— begin Stored data —

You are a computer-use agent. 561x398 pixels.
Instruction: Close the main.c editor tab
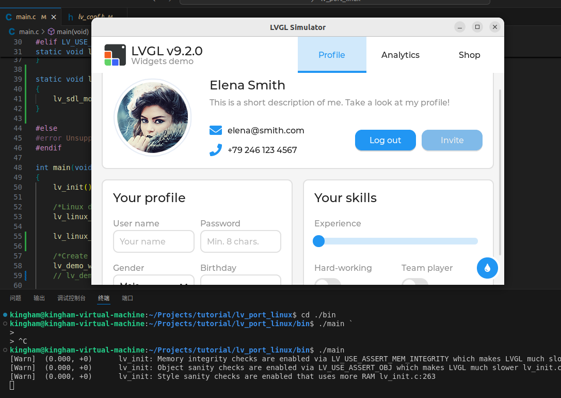(x=53, y=17)
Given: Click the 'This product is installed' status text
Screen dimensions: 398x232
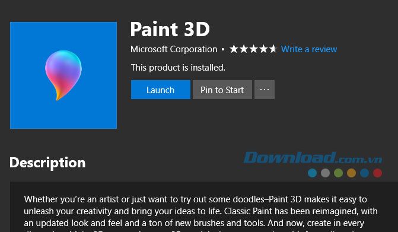Looking at the screenshot, I should (178, 68).
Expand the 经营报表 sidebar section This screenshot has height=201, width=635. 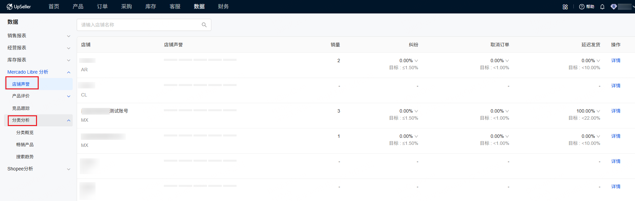point(69,48)
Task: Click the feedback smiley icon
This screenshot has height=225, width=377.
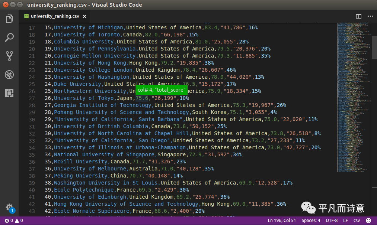Action: [368, 221]
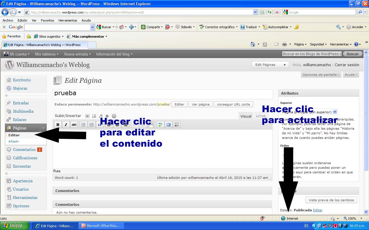369x230 pixels.
Task: Click Vista previa de los cambios
Action: (x=331, y=200)
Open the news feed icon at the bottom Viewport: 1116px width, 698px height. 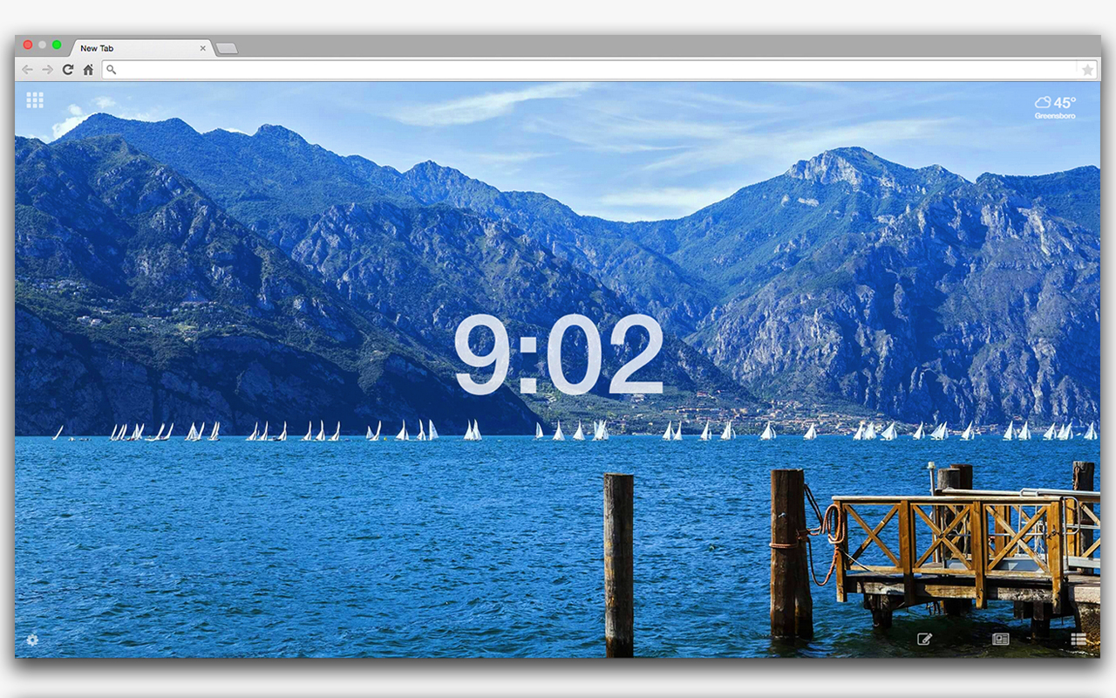pos(1001,639)
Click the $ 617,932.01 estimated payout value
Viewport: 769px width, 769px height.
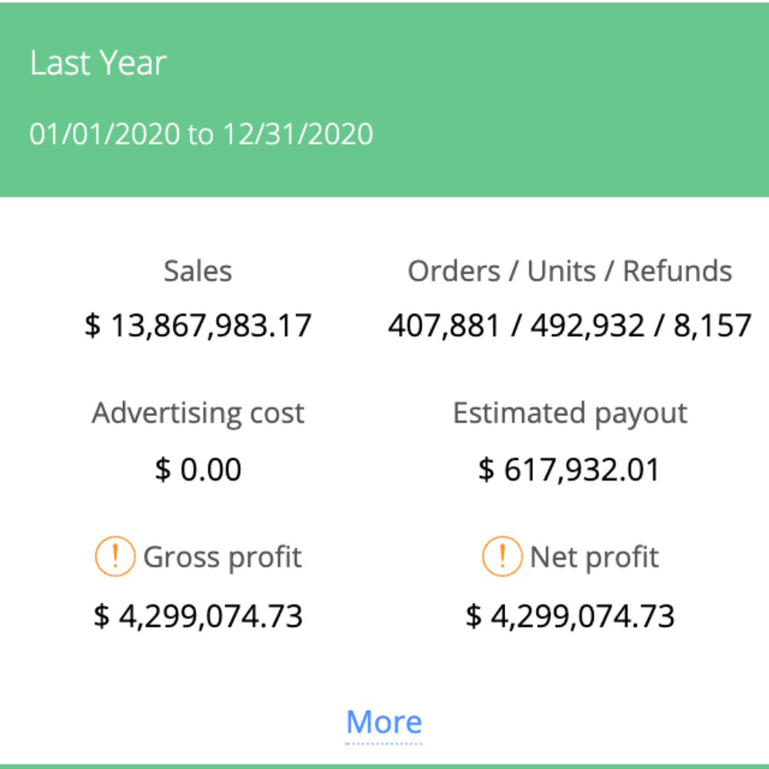pyautogui.click(x=570, y=469)
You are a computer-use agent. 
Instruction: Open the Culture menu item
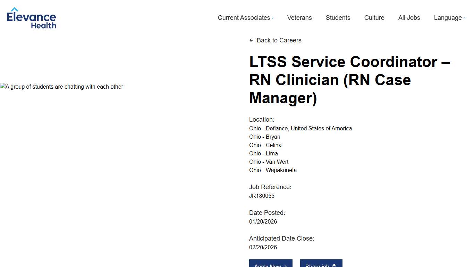374,18
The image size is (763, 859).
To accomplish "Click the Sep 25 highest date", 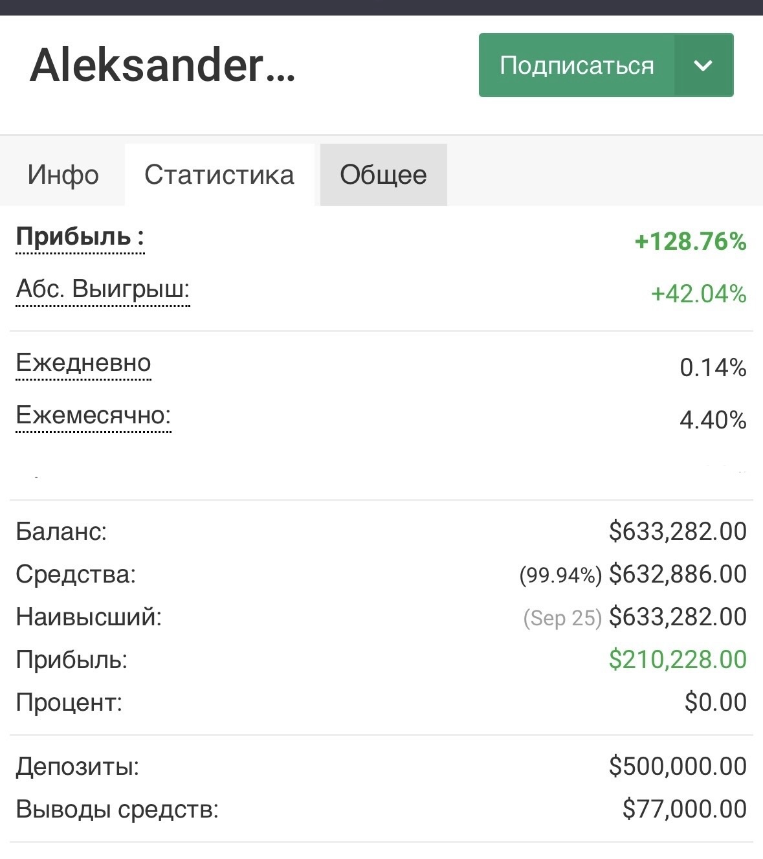I will click(x=562, y=618).
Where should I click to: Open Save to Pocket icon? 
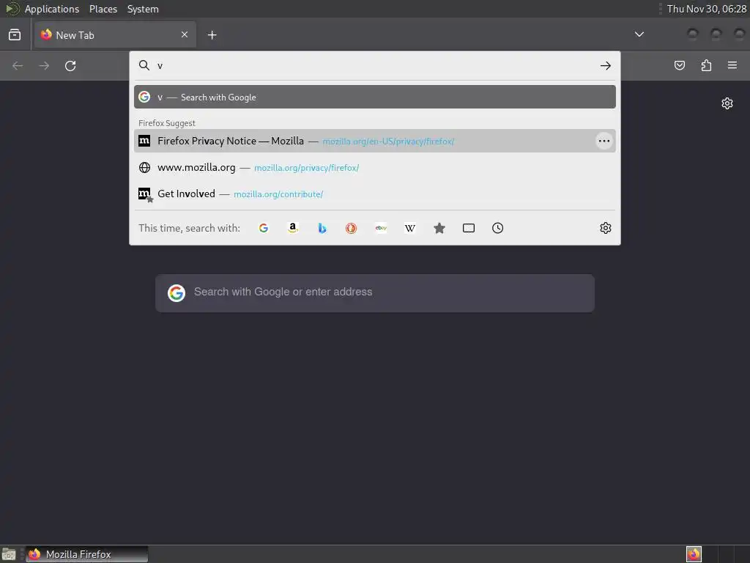point(679,65)
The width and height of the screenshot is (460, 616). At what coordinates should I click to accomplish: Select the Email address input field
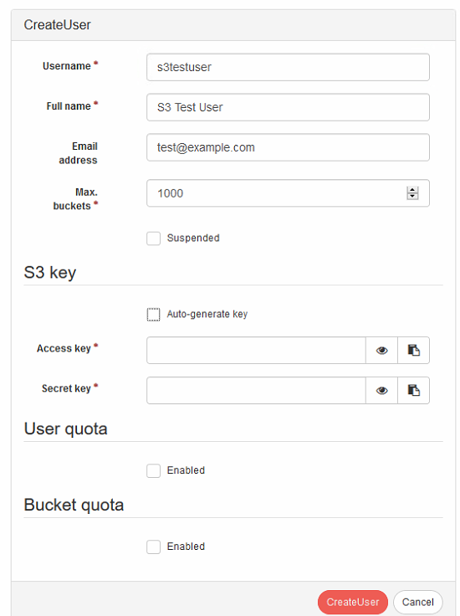pyautogui.click(x=288, y=147)
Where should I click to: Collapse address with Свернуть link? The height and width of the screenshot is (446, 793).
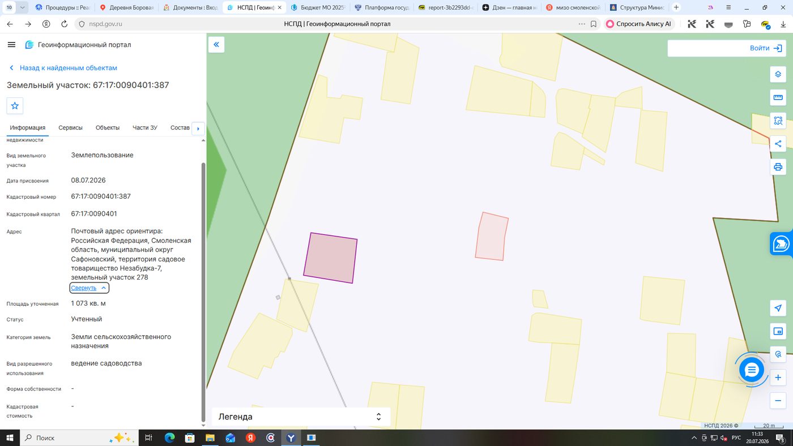point(84,288)
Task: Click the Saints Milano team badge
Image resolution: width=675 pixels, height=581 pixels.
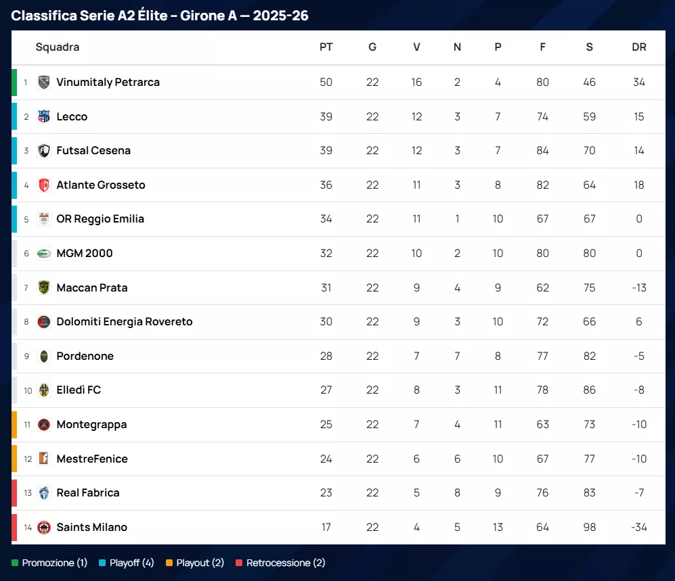Action: (x=44, y=528)
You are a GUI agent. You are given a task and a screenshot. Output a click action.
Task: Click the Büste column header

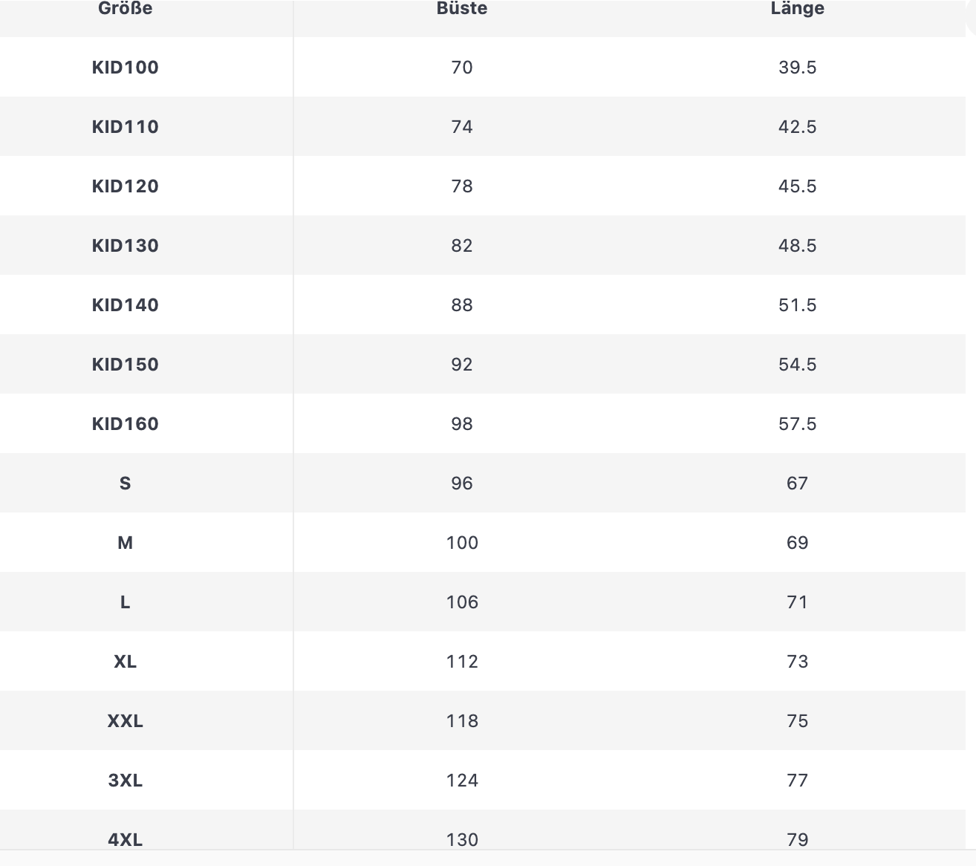pyautogui.click(x=462, y=9)

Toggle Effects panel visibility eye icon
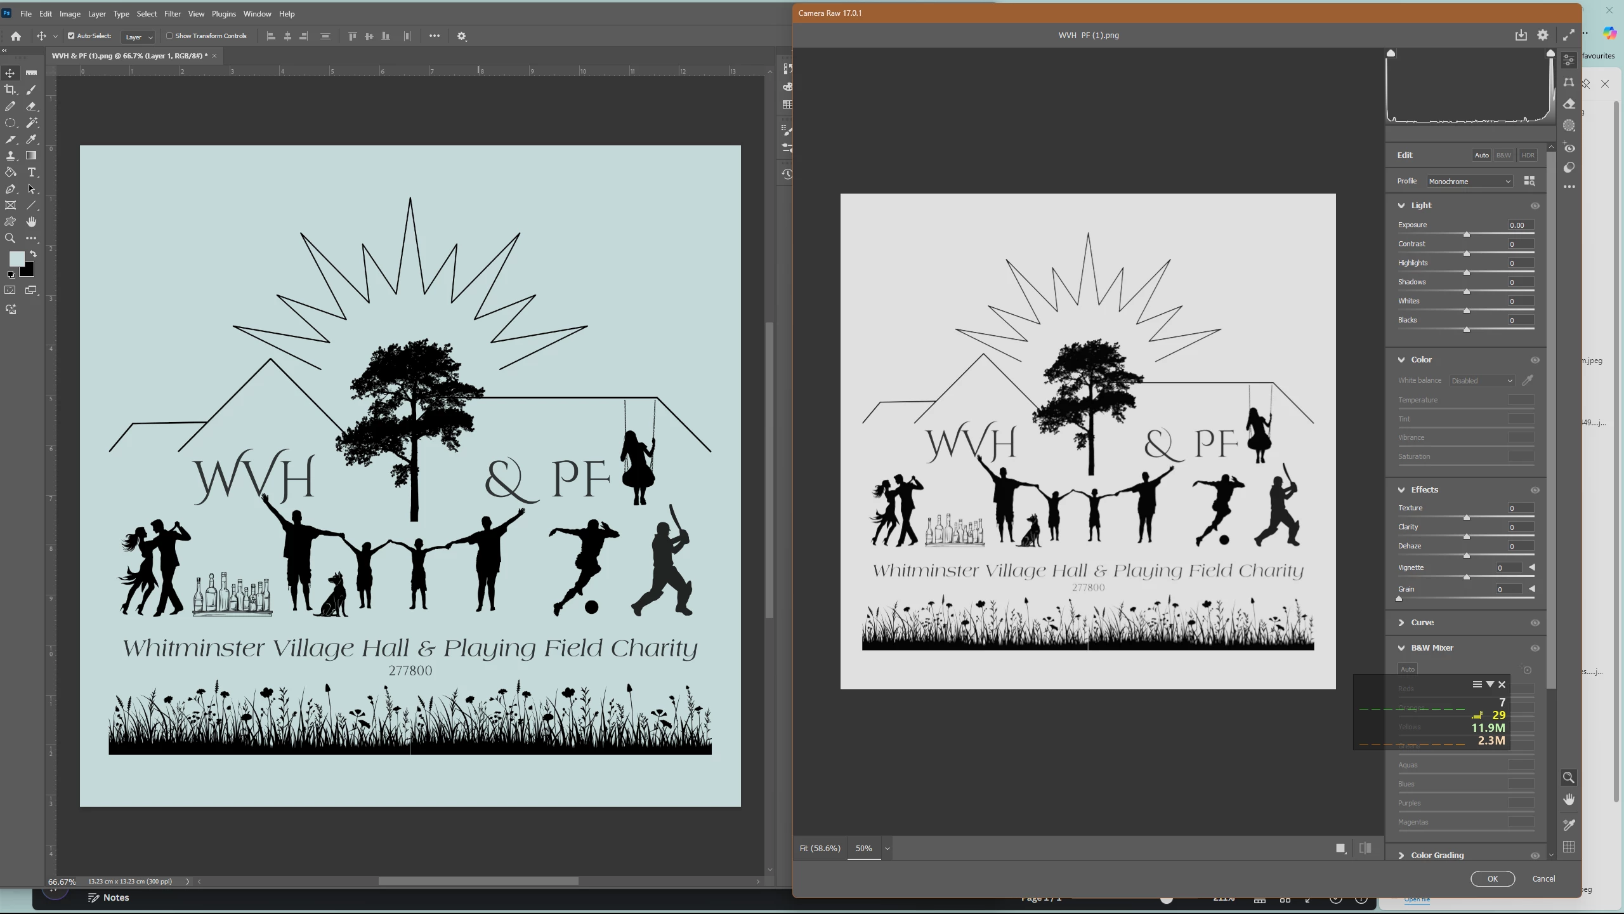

— end Stored data —

[What this task involves] Copy the rows word for word, starting with the line that contains "You are a GUI" and continuing through the end of the rows. Leave out the pictures.

[Result of this exercise]
You are a GUI agent. You are given a task and a screenshot. Output a click action.
Task: Click the Büste column header

pyautogui.click(x=462, y=9)

Toggle Effects panel visibility eye icon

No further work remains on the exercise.